バガヴァッド・ギーター あるがままの詩 14.7
節
rajo rāgātmakaṁ viddhi
tṛṣṇā-saṅga-samudbhavam
tan nibadhnāti kaunteya
karma-saṅgena dehinam
tṛṣṇā-saṅga-samudbhavam
tan nibadhnāti kaunteya
karma-saṅgena dehinam
訳語
rajaḥ — 激情の様式 rāga-ātmakam — 欲望と情欲から生まれる viddhi — 知る tṛṣṇā — 渇望して saṅga — 交際 samudbhavam — ~から生まれる tat — その nibadhnāti — 縛る kaunteya — クンティーの子よ karma-saṅgena — 果報的活動と関わることによって dehinam — 肉体をまとった者
翻訳
クンティーの子よ
激情の様式は限りない欲望と渇望から生じ
そのために肉体をまとう生命体は
物質的な果報的活動に縛られる。
激情の様式は限りない欲望と渇望から生じ
そのために肉体をまとう生命体は
物質的な果報的活動に縛られる。
解説
激情の様式を表す顕著な特徴は、男女が惹かれ合うことである。女性は男性に魅了され、男性は女性に魅力を覚える。これが激情の様式である。そして激情の様式が高まると人はさらなる物質的喜びを追い求め、感覚を満たしたいと渇望する。そして激情の様式にいる人は感覚を満たしたいがために社会的あるいは国家的名誉を求め、良い子供と妻と家に囲まれた幸せな家庭を望む。
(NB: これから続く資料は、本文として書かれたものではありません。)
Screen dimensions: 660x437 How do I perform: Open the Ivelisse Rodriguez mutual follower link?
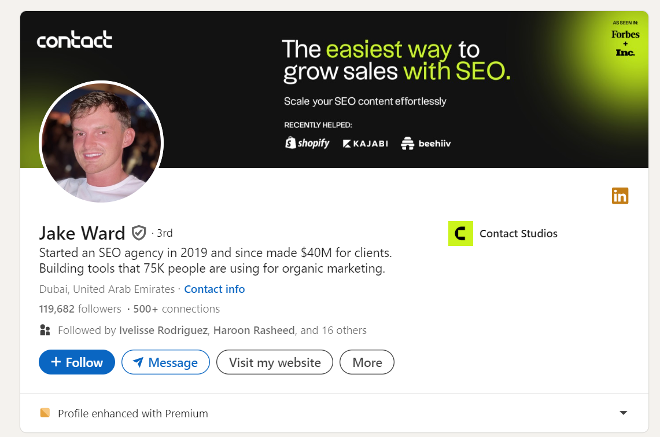(x=164, y=330)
これが激情の様式の産物である。こうしたものを追い求めているかぎり、必死に働き続けなくてはならない。ゆえに「人は活動の結果に関わるようになり、そうした活動に縛り付けられてしまう」とここで明確に書かれているのだ。妻や子供や社会を喜ばせ、名を上げるために働かなくてはならない。つまり物質世界は多かれ少なかれ激情の様式なのである。激情の様式の基準で言えば近代文明は発達したと考えられるが、かつては徳の様式こそ高等な状態であると考えられていた。徳の様式にある人でさえ解放を得られないなら、激情の様式にからまっている人が解放されることなどあるだろうか。